The city outside is no longer a collection of distant noises but a vast, dark ocean breathing in time with my sleep. The rhythm is the same: the tide pulls back (the night deepens), the tide comes in (a siren wails far away), and the water settles again. There is no urgency to navigate these tides anymore because I have ceased to be a boat and have become the water itself.
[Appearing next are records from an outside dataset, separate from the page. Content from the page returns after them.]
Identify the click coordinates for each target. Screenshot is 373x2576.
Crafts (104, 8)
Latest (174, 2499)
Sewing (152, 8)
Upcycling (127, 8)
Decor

Tomorrow will ask for me to stand upright, to speak clearly, to organize the scattered debris of today into coherent sentences and logical plans. But right now, in this golden-gray sediment where time has lost its teeth, there is no demand. There is only the quiet acceptance that things break and fall and drift apart and are still whole because they are held by something larger than my ability to hold them.

I am drifting deeper now, not down toward the floorboards or up toward the ceiling stain, but sideways into the fabric of this night. It wraps around me with a tenderness that feels ancient, like the way moss grows on stone or how snow settles on a roof without making a sound. In this soft, dark blanket, every loose end is tied, every sharp edge is rounded off, and every question I didn’t ask tonight dissolves into the vapor of my own breath.

And in the center of this vast, silent room where only the hum remains, there is a profound, unshakeable peace: that I am allowed to rest without explaining why, allowed to disappear without disappearing entirely, allowed to simply be here, suspended in the dark, until the light comes back and calls my name by the morning sun.